Conditional activation of Neu in the mammary epithelium of transgenic mice results in reversible pulmonary metastasis. Moody, S.E. et al. Cancer Cell 2, 451–461 (2002)

Whether tumour progression can be reversed by inhibition of a single oncogene is an important question that is under debate. Moody et al. have investigated this with the Neu oncogene in transgenic mice, and show that even after mammary tumours have metastasized to the lungs, they can still be reversed by switching off the oncogene. However, following regression, most mice develop tumours that have progressed to a Neu-independent state, showing, yet again, the resilience of cancer.

Therapeutics

Inhibition of skin tumor growth and angiogenesis in vivo by activation of cannabinoid receptors. Casanova, M.L. et al. J. Clin. Invest. 111, 43–50 (2003)
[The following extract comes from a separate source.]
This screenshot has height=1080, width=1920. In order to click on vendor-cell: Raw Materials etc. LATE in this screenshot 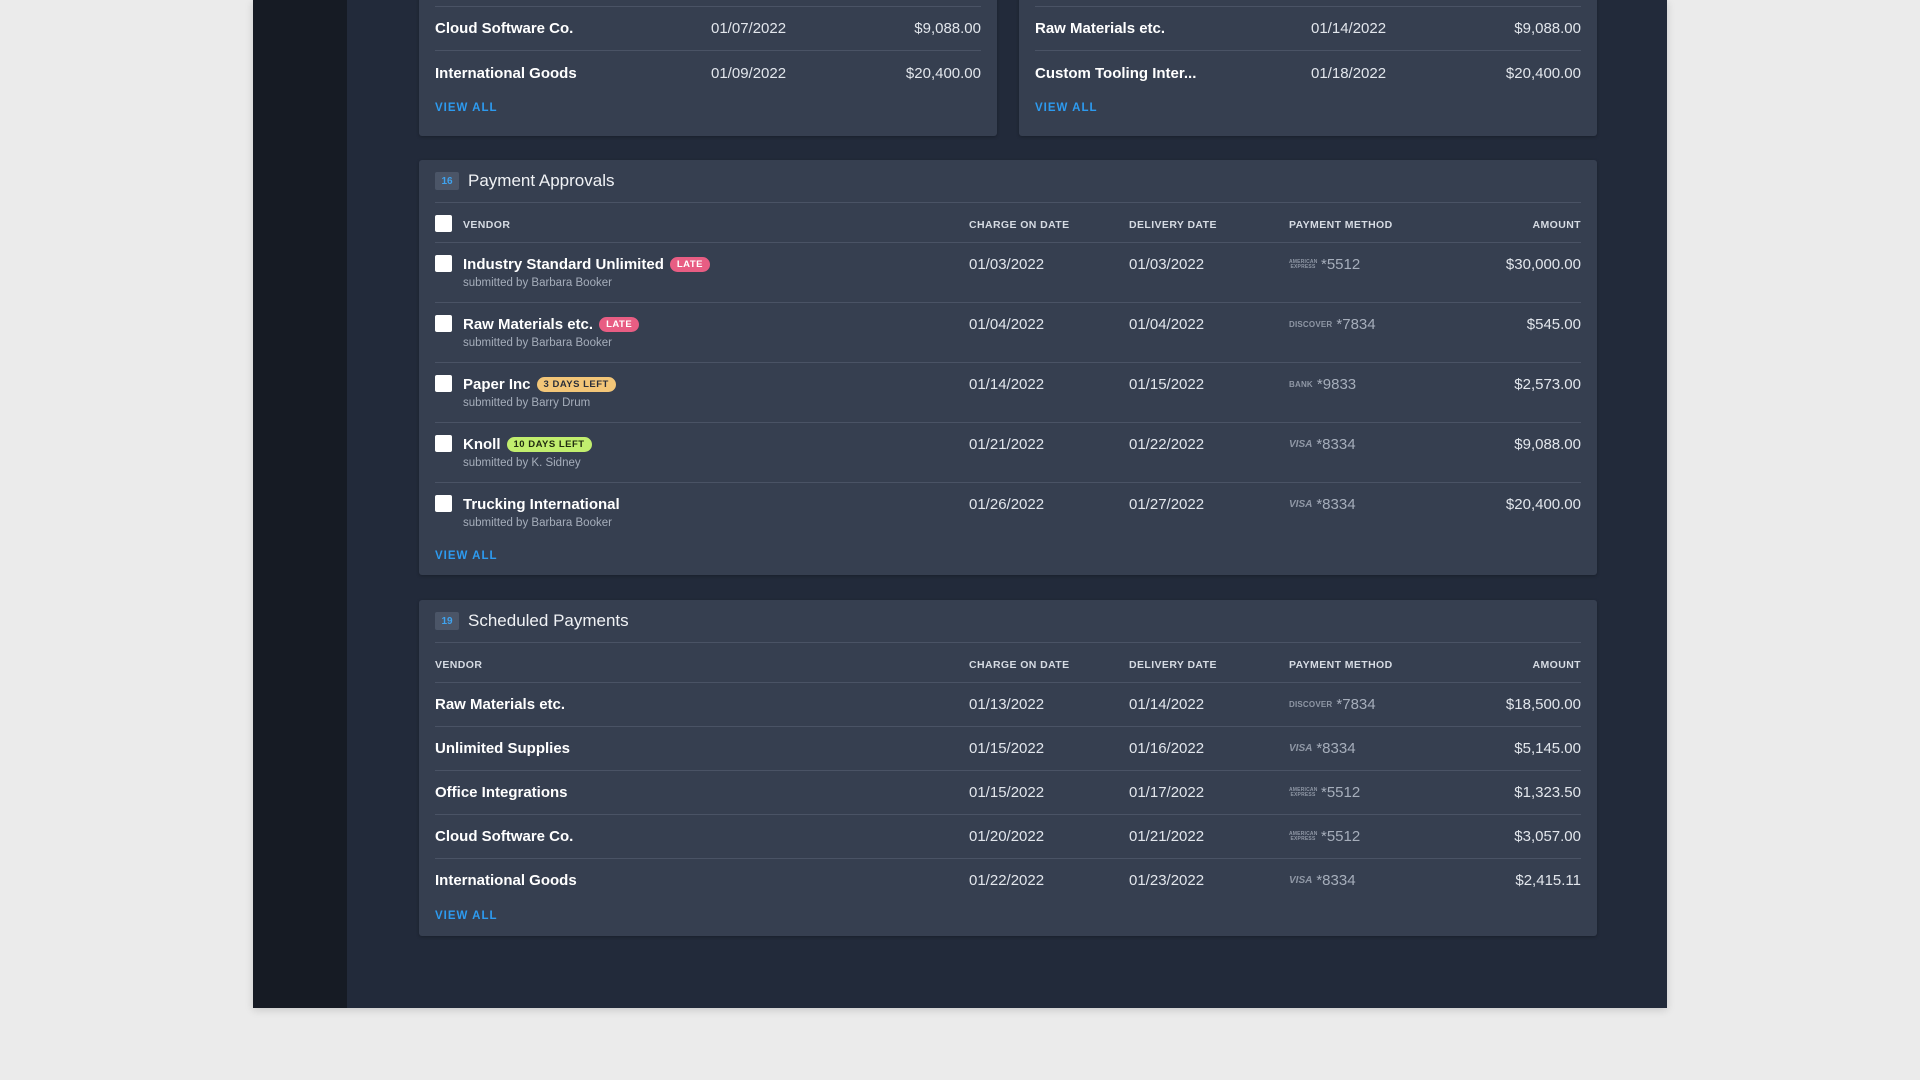, I will do `click(552, 324)`.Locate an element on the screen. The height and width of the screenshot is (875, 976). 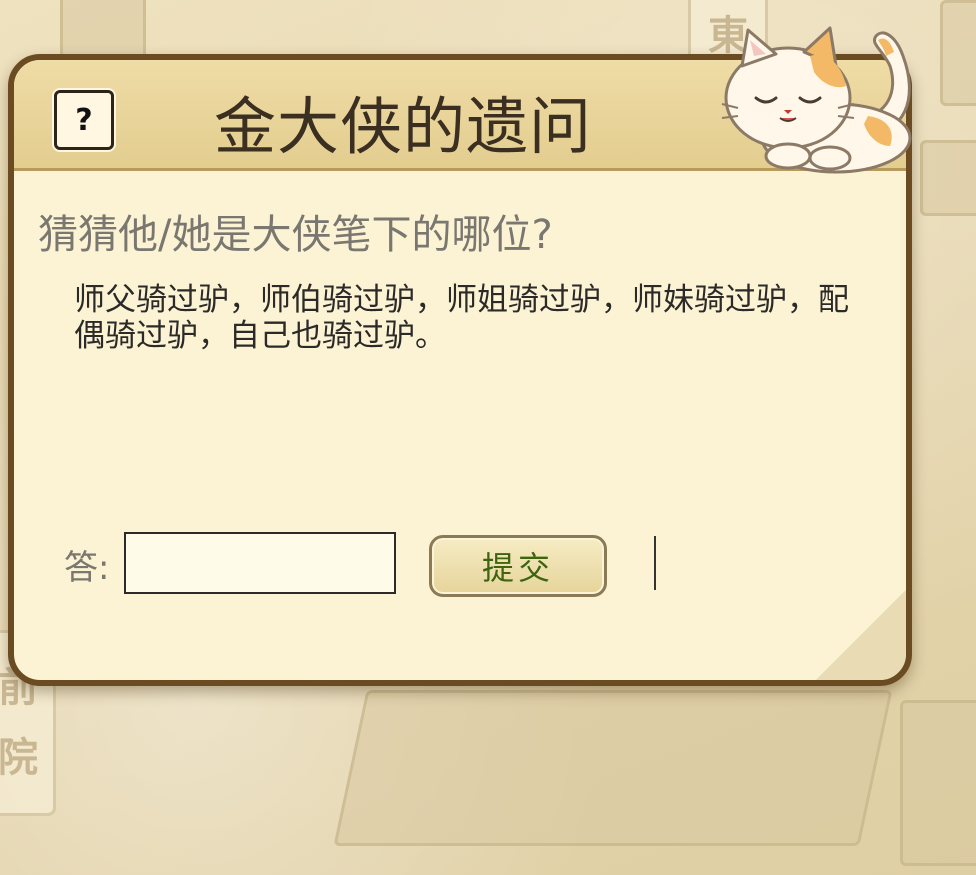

Cannabinoids have previously been shown to inhibit the growth of gliomas, so Casanova et al. investigated whether they could have a similar effect on non-melanoma skin cancer — one of the most common tumour types. The cannabinoid receptors CB1 and CB2 are expressed in the skin, and their activation by a CB1/CB2 agonist results in apoptosis of tumorigenic skin cells, and growth inhibition and impaired angiogenesis of malignant tumours in nude mice.

Chemoprevention

Essential role of phosphatidylinositol 3-kinase-dependent CCAAT/enhancer binding protein-β activation in the induction of glutathione S -transferase by oltipraz. Kang, K.W. et al. J. Natl Cancer Inst. 95, 53–66 (2003)

The chemopreventive agent oltipraz acts by inducing glutathione S-transferase (GST), a detoxifying enzyme, but what mediates its transcription? The authors investigated the role of C/EBP in this, and found that oltipraz induces expression of GSTA2 by causing translocation of C/EBPβ to the nucleus and its binding to response elements in the promoter, in a PI3K-dependent manner.